● **SELECTED TEXT**:
┌──

Politicization in the Nicaraguan Schools

Against the Current, No. 37, March/April 1992

Michael Friedman interviews Mario Quintana

Mario Quintana is the General Secretary of the Nicaraguan Teachers Union ANDEN and member of the Sandinista Assembly, a governing body of the FSLN. He was interviewed July 22, 1991 in Managua by Michael Friedman, a bilingual high school science teacher in New York. Friedman worked in the FSLN’s paper Barricada Internacional and the Nicaraguan Fisheries Institute from 1982-1987. The transcript has been excerpted by ATC.

Michael Friedman: How has the change in government affected teachers? Mario Quintana First, the government has the idea that those teachers who worked during the ten or eleven years of Sandinista government were causes of student politicization. This has meant that many teachers who occupied positions of responsibility in the Ministry of Education (MED), or simply taught class, have had various contradictions with the Ministry of Education.

└──

● **DIRECTIONS**:
(a) Transcribe the part of the interview on Nicaraguan schools that opens with the words containing "Mario Quintana is" and closes with "excerpted by ATC.".
(b) Condense the paragraph of the interview on Nicaraguan schools beginning "Mario Quintana is the General Secretary" into a short bulleted list.
Rely only on the interview on Nicaraguan schools above.

● **DATA RECORDS**:
┌──

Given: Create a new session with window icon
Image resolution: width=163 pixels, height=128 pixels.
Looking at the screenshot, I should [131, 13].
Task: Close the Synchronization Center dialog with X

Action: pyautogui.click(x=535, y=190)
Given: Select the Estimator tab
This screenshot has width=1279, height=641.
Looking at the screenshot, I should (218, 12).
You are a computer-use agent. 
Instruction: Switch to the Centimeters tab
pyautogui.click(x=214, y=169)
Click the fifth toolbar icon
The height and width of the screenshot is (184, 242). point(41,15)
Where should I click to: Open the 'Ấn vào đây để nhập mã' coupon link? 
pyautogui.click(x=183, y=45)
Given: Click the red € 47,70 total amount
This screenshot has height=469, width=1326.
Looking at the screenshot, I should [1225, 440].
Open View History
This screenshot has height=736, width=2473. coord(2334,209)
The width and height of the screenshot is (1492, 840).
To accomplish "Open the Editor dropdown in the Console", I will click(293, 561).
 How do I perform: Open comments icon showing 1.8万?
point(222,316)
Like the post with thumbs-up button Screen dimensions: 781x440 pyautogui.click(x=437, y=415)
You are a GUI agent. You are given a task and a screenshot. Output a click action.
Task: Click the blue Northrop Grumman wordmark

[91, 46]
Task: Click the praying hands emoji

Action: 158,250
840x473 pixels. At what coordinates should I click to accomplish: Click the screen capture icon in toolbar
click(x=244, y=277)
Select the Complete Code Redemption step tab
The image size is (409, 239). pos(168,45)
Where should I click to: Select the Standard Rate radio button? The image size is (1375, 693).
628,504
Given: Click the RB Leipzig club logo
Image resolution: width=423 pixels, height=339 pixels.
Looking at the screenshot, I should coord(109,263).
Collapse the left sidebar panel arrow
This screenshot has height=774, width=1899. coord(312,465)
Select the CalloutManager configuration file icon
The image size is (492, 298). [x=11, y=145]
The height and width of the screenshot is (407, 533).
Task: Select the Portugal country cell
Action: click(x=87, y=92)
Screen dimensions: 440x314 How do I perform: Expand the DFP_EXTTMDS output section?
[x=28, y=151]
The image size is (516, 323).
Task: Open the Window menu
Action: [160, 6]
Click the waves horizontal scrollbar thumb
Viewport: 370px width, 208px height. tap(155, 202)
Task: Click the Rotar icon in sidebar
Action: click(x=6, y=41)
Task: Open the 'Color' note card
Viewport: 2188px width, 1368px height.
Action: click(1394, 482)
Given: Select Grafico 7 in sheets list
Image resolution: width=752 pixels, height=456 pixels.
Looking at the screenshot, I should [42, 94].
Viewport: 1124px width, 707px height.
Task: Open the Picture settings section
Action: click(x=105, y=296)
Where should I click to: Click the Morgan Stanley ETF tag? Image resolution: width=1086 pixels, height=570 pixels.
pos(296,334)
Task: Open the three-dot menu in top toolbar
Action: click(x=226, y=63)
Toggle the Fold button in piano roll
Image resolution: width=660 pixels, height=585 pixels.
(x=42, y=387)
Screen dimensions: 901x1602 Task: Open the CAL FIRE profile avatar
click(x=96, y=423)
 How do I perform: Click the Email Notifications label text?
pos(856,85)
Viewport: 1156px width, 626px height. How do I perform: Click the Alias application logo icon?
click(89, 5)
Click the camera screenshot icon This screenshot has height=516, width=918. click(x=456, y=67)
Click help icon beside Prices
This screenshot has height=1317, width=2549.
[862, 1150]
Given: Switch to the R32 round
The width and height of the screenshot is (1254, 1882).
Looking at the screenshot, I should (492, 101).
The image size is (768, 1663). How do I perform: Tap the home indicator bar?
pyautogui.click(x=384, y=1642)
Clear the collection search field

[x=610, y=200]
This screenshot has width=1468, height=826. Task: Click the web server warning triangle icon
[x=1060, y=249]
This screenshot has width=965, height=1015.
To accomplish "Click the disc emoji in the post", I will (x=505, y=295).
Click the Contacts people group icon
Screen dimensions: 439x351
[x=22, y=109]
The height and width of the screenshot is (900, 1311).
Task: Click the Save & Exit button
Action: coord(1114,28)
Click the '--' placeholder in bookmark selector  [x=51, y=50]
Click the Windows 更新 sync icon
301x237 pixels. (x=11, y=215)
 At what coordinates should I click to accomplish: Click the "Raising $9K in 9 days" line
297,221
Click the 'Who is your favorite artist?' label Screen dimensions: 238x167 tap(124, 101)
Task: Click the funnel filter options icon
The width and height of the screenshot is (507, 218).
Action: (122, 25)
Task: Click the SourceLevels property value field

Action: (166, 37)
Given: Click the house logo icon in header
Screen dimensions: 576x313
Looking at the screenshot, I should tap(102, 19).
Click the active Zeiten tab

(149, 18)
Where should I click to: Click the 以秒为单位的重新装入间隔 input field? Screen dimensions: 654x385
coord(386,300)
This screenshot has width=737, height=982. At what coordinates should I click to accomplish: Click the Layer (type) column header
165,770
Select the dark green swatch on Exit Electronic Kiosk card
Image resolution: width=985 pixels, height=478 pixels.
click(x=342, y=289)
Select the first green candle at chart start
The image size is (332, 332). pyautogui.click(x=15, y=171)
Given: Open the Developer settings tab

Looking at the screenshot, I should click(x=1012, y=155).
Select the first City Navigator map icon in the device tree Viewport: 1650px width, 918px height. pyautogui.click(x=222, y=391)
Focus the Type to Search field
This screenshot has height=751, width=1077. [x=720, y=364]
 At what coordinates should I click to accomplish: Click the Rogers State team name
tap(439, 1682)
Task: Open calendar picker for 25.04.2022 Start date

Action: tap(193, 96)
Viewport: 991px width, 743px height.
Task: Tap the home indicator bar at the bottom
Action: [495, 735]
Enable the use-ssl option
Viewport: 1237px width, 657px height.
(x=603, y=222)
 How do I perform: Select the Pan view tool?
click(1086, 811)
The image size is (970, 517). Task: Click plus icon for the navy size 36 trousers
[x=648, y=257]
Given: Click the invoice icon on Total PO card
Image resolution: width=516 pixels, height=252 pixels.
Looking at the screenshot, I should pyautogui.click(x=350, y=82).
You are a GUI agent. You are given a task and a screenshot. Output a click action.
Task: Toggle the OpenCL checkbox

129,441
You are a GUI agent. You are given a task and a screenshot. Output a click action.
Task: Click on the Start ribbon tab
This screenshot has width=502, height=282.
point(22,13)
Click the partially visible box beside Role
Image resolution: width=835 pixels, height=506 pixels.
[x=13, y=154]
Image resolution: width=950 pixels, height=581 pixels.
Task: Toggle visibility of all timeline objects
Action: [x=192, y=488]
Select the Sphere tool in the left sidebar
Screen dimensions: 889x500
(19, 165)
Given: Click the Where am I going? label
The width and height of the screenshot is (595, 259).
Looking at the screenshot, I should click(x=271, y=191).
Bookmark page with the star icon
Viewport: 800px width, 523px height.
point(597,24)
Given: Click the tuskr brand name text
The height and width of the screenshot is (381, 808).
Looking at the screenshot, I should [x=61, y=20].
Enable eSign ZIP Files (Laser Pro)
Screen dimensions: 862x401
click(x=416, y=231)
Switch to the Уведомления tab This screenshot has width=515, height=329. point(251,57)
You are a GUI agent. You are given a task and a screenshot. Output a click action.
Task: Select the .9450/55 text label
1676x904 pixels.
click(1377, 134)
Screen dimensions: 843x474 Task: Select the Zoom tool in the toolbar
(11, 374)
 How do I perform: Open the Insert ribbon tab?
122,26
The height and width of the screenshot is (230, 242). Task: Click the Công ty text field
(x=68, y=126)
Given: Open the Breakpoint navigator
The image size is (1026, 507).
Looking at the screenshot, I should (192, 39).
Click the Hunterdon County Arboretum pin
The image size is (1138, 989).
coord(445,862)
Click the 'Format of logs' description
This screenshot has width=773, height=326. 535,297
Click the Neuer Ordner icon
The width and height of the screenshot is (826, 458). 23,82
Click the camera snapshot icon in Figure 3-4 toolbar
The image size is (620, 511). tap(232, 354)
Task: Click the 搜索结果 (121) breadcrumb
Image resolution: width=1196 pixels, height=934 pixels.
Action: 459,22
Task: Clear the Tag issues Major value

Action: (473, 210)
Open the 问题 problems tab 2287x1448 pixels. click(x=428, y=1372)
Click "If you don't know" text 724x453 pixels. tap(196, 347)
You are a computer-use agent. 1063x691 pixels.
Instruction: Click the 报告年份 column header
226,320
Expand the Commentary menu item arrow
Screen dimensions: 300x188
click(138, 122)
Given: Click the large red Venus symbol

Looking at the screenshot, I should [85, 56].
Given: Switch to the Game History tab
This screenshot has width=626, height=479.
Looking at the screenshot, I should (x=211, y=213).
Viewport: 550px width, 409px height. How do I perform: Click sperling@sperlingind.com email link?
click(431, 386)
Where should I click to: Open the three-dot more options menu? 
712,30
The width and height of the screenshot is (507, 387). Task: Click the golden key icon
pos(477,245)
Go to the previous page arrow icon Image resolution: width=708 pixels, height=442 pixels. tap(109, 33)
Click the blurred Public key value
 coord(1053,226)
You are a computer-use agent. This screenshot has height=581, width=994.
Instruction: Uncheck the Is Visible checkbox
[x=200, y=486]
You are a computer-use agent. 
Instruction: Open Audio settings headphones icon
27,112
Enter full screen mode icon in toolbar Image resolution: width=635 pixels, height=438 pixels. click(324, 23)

└──

● **TASK SOLUTIONS**:
(a)
Mario Quintana is the General Secretary of the Nicaraguan Teachers Union ANDEN and member of the Sandinista Assembly, a governing body of the FSLN. He was interviewed July 22, 1991 in Managua by Michael Friedman, a bilingual high school science teacher in New York. Friedman worked in the FSLN’s paper Barricada Internacional and the Nicaraguan Fisheries Institute from 1982-1987. The transcript has been excerpted by ATC.

(b)
- Mario Quintana is General Secretary of the Nicaraguan Teachers Union ANDEN and a member of the Sandinista Assembly, a governing body of the FSLN.
- Michael Friedman interviewed him in Managua on July 22, 1991.
- Friedman is a bilingual high school science teacher in New York. From 1982 to 1987 he worked at the FSLN's paper Barricada Internacional and at the Nicaraguan Fisheries Institute.
- ATC excerpted the transcript.